Estaba intentando decirle que no bajara la guardia. Aunque Ji-Cheok ya estaba tratando de ser cuidadoso, para Mu-Cheok eso no era suficiente.
—¿Cómo se realiza el examen práctico? —preguntó Ji-Cheok.
—No es nada complicado. Entras en una Puerta designada y comienzas a cazar, con un evaluador observando tus movimientos. Si tu seguridad se ve comprometida, quedas descalificado de inmediato. El propósito del examen es medir tus capacidades de combate y supervivencia.
Sonaba fácil, pero Ji-Cheok anticipaba que sería todo menos eso.
‘Hmmm… No lo sé…’, pensó Ji-Cheok.
Él inclinó la cabeza mientras pensaba, y Ji-Han continuó.
—Primero te conseguiré el equipo necesario, y luego empezaremos con el entrenamiento de combate básico. No tienes de qué preocuparte.

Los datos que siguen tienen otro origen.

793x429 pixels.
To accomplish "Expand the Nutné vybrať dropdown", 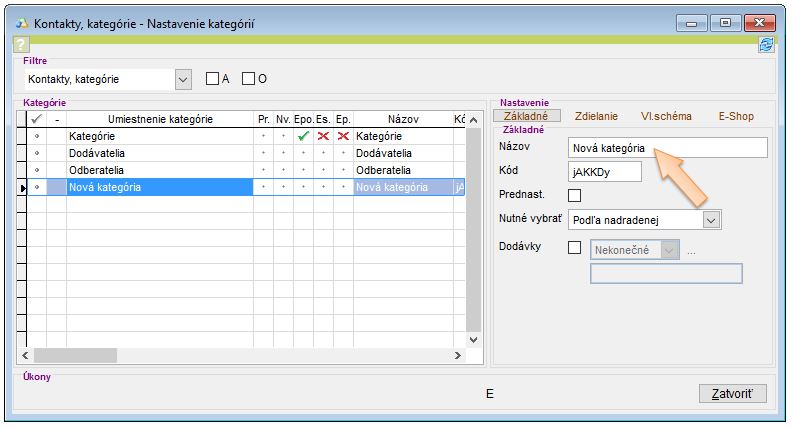I will (710, 219).
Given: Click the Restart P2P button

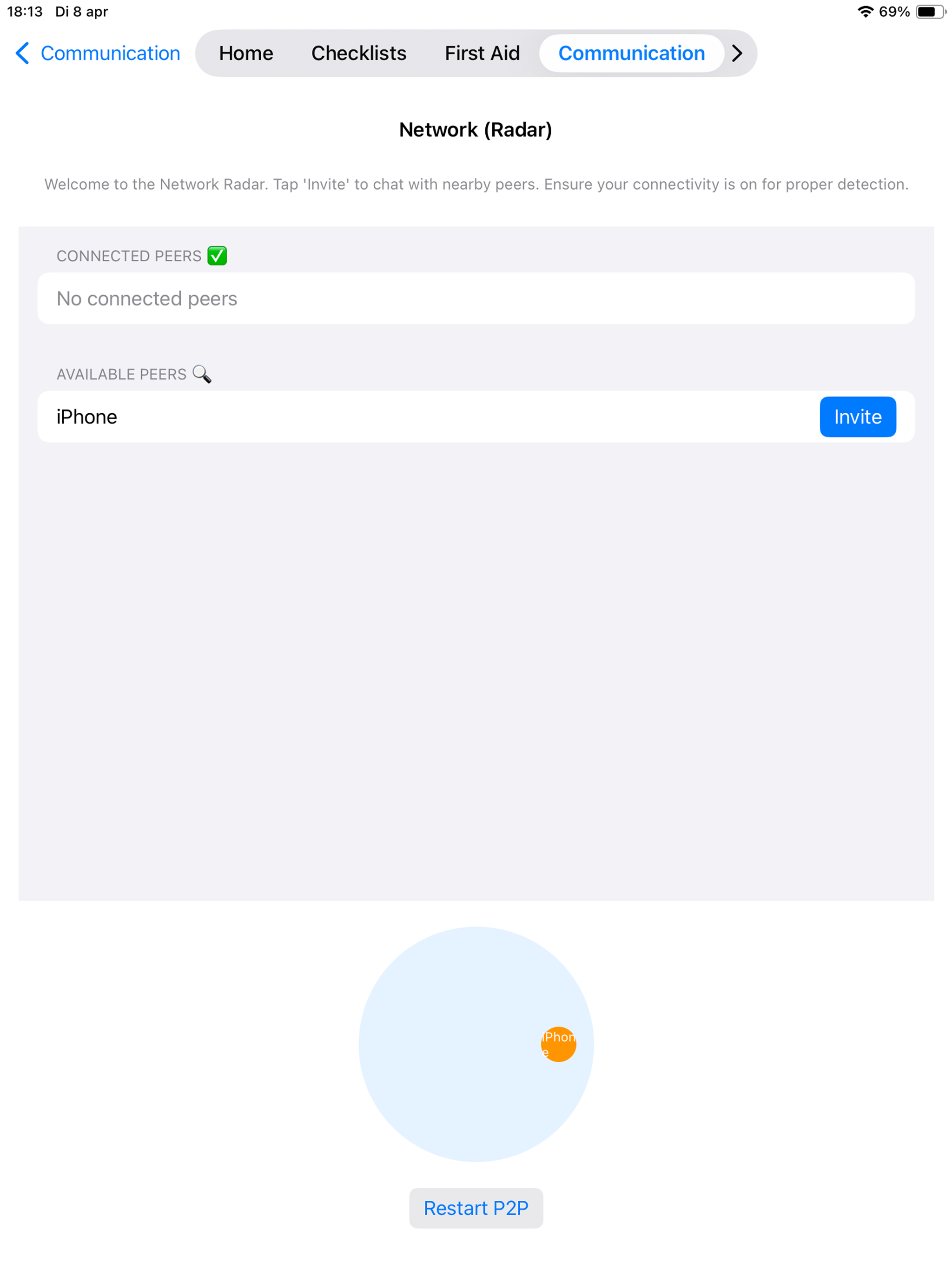Looking at the screenshot, I should [476, 1208].
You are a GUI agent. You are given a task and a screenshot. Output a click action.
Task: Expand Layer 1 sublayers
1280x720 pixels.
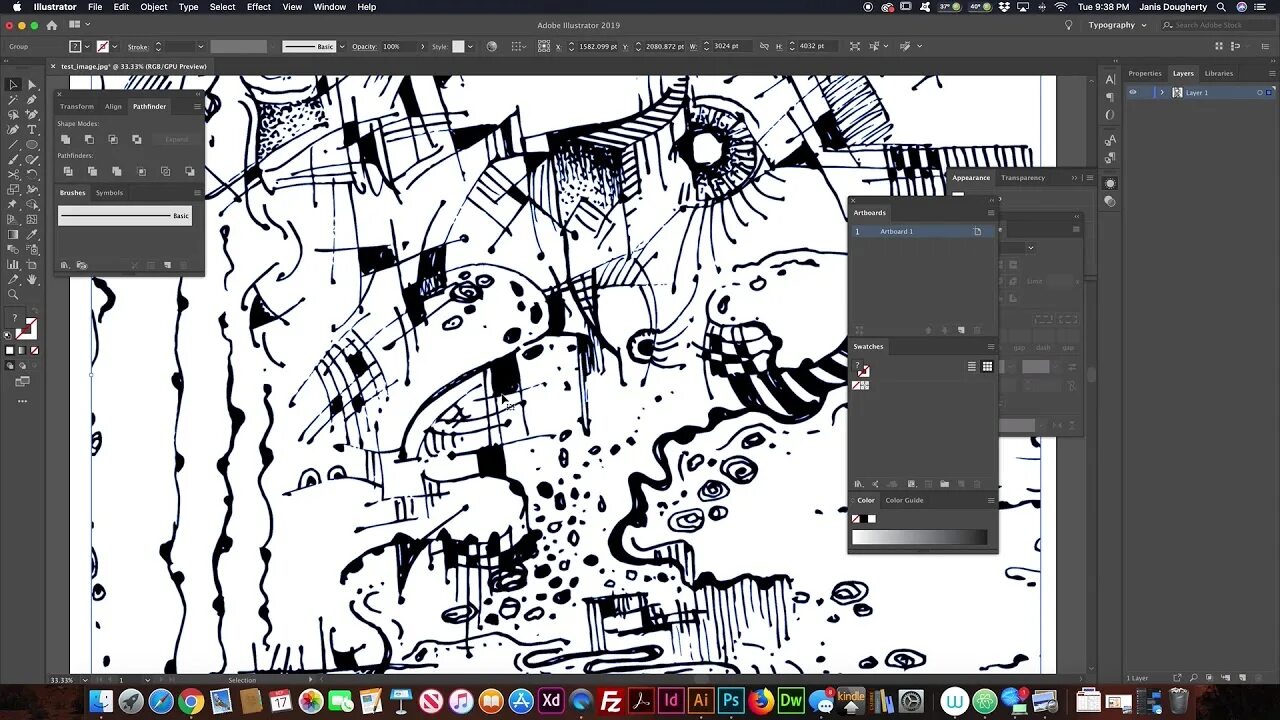(1162, 92)
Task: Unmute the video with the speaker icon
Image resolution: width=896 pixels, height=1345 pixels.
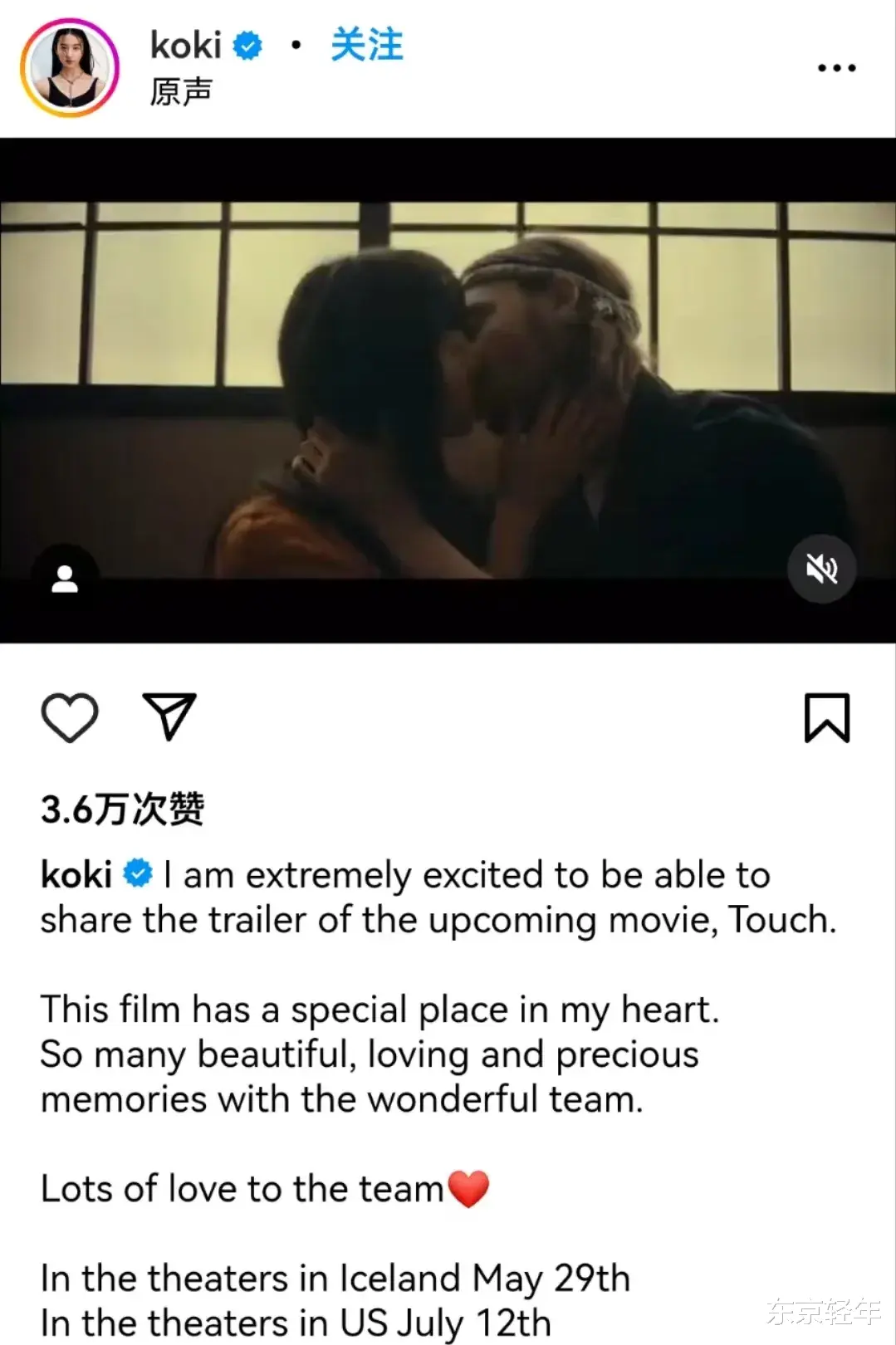Action: click(821, 570)
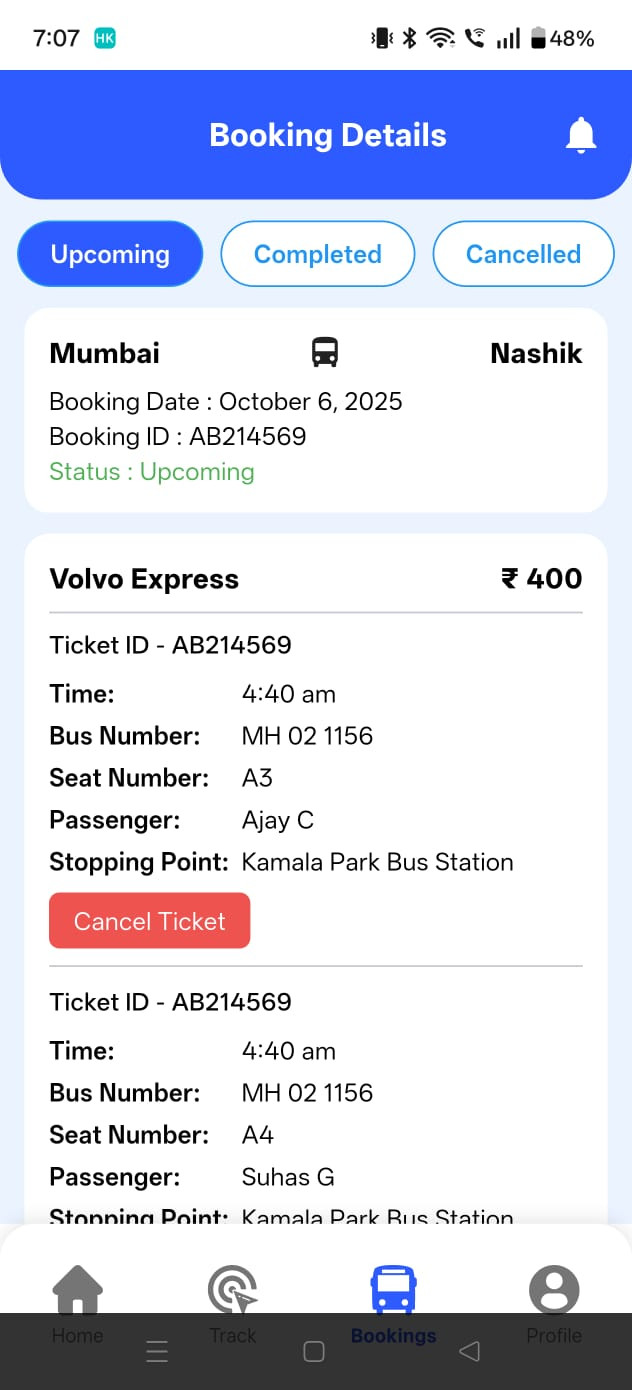
Task: Open the Profile navigation icon
Action: pyautogui.click(x=554, y=1291)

—¡Aaah, espera! ¿Puedo pedirte un favor? —preguntó Ji-Cheok de repente al recordar su problema con la vivienda. Le explicó la situación, y Ji-Han respondió con tranquilidad.
—No hay problema. Me encargaré de eso de inmediato.
Al día siguiente, Ji-Cheok escuchó un auto detenerse y miró por la ventana. Un lujoso coche extranjero se acercaba al edificio del dormitorio. Aunque no sabía mucho de autos, podía notar que, aunque parecía un sedán de tamaño medio, en realidad era el doble de espacioso que un coche normal. Tenía un diseño moderno y cuadrado en lugar de las curvas típicas de un deportivo, y la gente le tomaba fotos mientras pasaba. En la parte delantera, Ji-Cheok alcanzó a ver un emblema de marca que claramente se veía caro.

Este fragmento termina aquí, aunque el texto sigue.